EXERCISE GOAL :: Retype the lines of the material from the one containing "This screenshot has width=1200, height=675." through the one containing "center [1024, 773].", inclusive, without any changes.

SOURCE MATERIAL ::

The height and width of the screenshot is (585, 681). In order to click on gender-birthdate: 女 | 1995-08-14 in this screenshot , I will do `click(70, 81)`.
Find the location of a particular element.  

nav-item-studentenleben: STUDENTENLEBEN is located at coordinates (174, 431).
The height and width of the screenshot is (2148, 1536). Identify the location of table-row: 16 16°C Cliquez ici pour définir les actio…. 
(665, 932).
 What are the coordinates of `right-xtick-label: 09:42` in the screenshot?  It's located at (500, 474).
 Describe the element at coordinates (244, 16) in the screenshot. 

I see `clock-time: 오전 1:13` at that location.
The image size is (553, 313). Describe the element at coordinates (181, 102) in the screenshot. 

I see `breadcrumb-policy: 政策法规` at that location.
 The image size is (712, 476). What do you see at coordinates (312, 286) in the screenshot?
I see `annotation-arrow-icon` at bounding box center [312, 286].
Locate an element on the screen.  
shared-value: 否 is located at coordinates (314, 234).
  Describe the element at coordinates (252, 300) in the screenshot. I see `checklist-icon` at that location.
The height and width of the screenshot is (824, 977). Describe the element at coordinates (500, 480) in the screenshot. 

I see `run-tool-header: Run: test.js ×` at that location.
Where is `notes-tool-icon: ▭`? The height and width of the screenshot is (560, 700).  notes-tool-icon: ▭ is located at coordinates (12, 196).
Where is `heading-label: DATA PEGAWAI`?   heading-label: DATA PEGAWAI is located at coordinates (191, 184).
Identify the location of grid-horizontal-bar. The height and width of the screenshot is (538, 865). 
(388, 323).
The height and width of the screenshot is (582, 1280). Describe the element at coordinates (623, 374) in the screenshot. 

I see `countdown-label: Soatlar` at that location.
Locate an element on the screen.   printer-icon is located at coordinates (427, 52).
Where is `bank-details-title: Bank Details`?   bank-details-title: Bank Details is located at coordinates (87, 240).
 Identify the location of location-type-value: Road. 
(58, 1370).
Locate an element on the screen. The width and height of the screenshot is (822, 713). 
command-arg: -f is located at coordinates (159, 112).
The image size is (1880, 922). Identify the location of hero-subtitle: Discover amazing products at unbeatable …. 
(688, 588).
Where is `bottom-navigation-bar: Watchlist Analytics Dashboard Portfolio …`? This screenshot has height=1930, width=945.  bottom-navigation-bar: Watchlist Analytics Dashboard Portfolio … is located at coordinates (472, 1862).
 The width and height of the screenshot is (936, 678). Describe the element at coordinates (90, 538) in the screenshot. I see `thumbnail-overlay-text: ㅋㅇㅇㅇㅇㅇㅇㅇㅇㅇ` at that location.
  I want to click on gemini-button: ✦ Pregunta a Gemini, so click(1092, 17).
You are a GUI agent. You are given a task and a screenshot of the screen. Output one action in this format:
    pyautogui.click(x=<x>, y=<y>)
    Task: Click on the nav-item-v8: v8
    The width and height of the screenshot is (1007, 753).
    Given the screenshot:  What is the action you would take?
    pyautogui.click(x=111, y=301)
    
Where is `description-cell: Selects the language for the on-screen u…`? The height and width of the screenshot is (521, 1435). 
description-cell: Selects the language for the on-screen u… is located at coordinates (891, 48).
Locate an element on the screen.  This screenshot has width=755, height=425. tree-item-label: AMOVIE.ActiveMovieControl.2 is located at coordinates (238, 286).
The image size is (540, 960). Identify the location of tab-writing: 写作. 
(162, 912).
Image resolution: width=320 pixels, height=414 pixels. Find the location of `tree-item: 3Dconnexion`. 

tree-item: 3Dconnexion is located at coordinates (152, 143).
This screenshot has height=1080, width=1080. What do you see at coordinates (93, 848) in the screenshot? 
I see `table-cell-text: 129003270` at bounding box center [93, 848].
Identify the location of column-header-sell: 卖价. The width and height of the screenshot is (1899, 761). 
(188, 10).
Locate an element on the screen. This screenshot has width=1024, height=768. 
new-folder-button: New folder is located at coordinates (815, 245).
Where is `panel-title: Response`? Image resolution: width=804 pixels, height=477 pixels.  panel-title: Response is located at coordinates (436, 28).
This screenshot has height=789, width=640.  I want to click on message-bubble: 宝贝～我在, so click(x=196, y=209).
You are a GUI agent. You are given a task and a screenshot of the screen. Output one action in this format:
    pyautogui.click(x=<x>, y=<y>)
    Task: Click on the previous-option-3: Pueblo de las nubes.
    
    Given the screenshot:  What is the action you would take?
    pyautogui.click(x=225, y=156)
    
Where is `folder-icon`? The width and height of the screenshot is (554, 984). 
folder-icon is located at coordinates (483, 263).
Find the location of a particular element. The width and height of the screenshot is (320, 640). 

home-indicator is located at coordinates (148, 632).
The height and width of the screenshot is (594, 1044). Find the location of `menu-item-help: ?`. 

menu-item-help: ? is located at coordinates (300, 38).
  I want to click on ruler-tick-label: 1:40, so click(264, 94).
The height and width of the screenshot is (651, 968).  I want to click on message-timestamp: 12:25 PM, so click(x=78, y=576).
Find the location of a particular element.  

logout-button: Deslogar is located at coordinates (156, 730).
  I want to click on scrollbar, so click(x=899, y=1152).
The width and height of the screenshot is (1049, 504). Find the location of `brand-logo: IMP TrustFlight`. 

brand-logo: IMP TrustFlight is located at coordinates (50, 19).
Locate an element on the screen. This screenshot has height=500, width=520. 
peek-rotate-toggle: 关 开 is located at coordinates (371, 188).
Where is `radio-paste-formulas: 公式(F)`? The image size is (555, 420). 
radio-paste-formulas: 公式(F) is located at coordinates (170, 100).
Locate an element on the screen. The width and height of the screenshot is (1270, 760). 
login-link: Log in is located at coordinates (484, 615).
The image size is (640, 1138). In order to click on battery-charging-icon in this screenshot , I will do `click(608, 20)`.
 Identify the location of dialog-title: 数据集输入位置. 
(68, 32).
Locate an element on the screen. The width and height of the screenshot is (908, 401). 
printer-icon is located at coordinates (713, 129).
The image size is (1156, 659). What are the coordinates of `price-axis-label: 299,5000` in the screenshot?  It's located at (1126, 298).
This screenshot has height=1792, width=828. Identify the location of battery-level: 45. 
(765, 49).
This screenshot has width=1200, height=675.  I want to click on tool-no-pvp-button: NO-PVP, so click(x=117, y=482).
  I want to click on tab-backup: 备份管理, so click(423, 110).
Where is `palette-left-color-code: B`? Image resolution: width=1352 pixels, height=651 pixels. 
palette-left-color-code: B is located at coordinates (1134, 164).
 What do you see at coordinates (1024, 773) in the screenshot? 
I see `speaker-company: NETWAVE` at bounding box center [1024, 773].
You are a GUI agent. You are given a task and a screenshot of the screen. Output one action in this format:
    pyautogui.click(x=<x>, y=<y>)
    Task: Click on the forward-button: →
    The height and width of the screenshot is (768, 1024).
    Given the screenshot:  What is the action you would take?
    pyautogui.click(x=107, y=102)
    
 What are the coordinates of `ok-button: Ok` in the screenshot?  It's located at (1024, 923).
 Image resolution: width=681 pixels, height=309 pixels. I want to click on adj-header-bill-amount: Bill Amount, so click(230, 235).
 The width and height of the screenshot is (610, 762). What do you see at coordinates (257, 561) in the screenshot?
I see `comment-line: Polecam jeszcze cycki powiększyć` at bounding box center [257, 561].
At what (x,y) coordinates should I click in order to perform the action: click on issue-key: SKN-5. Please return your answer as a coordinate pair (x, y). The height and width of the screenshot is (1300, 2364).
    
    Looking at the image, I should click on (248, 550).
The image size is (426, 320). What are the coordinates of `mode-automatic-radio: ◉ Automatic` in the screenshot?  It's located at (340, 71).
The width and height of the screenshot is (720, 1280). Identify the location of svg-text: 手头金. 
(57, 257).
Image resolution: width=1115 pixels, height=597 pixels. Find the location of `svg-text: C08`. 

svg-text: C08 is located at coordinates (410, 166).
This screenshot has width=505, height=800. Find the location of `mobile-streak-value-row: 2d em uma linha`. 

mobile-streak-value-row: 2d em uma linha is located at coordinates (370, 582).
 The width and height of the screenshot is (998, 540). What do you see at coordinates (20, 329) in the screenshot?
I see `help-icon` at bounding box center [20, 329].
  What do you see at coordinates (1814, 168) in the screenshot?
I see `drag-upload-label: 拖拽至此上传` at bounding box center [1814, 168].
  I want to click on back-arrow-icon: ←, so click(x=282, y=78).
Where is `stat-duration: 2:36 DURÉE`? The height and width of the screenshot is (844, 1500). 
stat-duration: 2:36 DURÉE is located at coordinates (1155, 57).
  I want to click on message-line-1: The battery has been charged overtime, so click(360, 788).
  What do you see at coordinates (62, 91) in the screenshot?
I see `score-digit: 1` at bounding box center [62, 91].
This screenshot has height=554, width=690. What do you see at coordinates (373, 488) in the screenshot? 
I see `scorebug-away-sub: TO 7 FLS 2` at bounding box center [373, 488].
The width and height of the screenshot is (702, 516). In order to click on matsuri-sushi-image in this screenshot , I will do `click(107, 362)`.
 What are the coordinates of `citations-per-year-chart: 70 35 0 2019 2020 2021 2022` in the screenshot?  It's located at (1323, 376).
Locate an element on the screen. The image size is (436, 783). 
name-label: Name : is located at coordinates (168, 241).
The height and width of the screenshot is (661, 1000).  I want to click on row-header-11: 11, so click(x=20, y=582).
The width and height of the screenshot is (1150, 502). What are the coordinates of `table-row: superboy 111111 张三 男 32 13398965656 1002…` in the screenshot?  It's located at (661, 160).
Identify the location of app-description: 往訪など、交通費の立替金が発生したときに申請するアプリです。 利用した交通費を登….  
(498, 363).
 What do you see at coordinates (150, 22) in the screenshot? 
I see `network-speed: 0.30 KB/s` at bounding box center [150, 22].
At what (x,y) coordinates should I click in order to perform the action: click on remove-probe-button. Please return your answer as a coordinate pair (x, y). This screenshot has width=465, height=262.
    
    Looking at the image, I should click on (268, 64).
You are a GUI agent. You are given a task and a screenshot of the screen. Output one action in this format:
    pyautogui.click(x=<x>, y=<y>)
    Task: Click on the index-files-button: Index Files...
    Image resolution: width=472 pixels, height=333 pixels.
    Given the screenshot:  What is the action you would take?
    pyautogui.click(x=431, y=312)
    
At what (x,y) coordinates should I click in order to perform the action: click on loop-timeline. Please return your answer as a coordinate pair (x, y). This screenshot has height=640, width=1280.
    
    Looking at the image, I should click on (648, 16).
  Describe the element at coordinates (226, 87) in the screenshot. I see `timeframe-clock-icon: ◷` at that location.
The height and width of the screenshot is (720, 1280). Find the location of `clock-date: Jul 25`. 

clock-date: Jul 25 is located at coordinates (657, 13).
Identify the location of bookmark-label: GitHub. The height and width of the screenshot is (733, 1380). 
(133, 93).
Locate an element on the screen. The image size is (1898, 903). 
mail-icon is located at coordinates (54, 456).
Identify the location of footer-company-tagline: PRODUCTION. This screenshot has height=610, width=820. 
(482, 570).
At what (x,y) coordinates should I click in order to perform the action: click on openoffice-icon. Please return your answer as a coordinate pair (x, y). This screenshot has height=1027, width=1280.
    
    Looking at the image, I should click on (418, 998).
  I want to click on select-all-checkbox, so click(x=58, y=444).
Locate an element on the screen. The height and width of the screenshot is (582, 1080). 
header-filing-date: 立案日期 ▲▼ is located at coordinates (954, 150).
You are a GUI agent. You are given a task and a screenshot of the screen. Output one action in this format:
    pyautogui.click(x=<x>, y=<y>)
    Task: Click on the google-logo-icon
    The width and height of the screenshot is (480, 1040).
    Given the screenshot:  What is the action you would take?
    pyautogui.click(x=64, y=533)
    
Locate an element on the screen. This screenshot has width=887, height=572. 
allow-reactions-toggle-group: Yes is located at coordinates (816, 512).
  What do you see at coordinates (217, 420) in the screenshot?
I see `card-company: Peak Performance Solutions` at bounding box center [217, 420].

EXPECTED OUTPUT ::
This screenshot has width=1200, height=675.  I want to click on tool-no-pvp-button: NO-PVP, so click(x=117, y=482).
  I want to click on tab-backup: 备份管理, so click(423, 110).
Where is `palette-left-color-code: B`? Image resolution: width=1352 pixels, height=651 pixels. 
palette-left-color-code: B is located at coordinates (1134, 164).
 What do you see at coordinates (1024, 773) in the screenshot? 
I see `speaker-company: NETWAVE` at bounding box center [1024, 773].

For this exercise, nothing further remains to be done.